Until recently, Israel was a happy and loyal T-Mobile customer of almost a decade. He’s also that person left who’s still using a BlackBerry. He sent his phone in for a warranty exchange, dutifully checking the liquid damage sensor first to make sure his phone hadn’t been dunked. But TMo charged him a fee for water damage anyway, because the real moisture sensor is buried inside the phone, and told a different story. Because Israel had dared…. to live in Miami.
I have been a loyal T-Mobile customer for the past 9 years. It was a fairytale relationship until this morning….
I am one of the last remaining BlackBerry users and I was having a hardware issue which required me to do a warranty exchange. The T-Mobile CSR I spoke with on the phone had me check the liquid or water damage indicator which is located inside the battery compartment. It is normally white; if it turns pink your phone is flagged for water damage. I checked mine and it was white.
I sent the phone in and received a new one, but this morning I got a letter in the mail from T-Mobile indicating that my phone had water damage. I was not very happy to say the least, so I called customer service. I calmly explained to the CSR that I had checked my phone before sending it in and the liquid damage indicator was white. The CSR checked the notes and told me that there are “secret” liquid damage indicators inside the phone which had been triggered due to water submersion.

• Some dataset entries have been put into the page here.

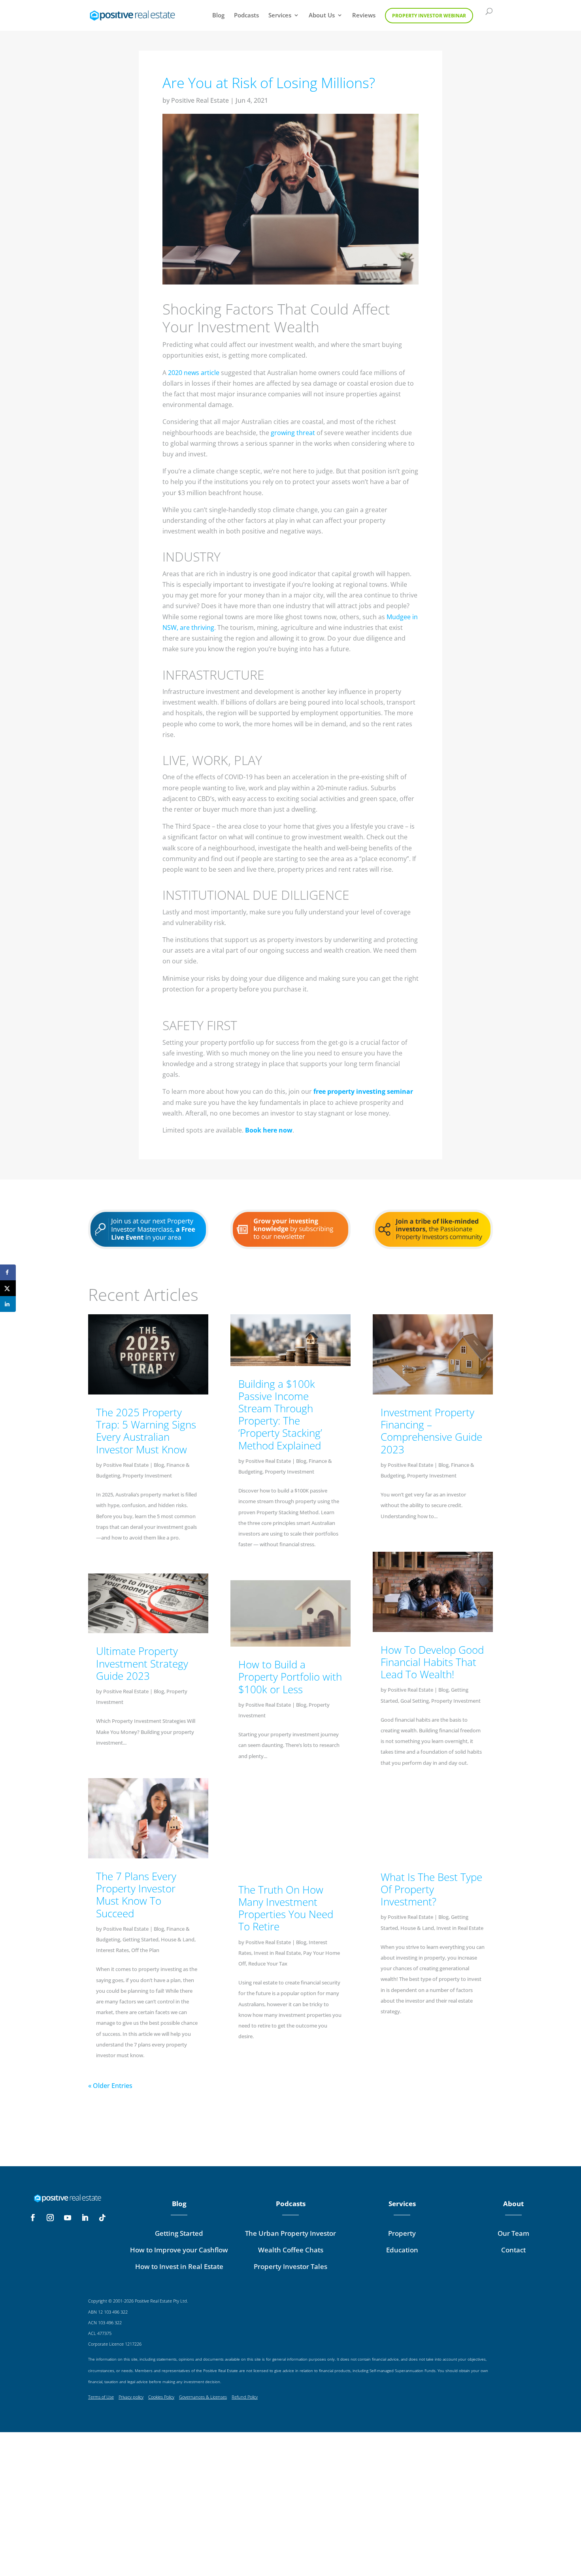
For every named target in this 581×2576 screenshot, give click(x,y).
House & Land (177, 1939)
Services (279, 15)
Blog (218, 15)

I had trouble understanding how the “secret” water damage indicators inside the phone were triggered yet the most accessible one inside the battery compartment stayed dry. At this point I asked to speak with a supervisor, who educated me on the fact that the internal or “secret” liquid damage indicators can be triggered simply by humidity. This was great to hear since I live in Miami, Florida, where its humid every day. I tried to reason with the supervisor to see if the $124.00 fee could be waived due to the fact that I have never wet the phone and I have been a T-Mobile customer for almost 10 years, but she didn’t really care. I guess if I can’t pull on T-Mobile’s heart strings I will pull on their purse strings.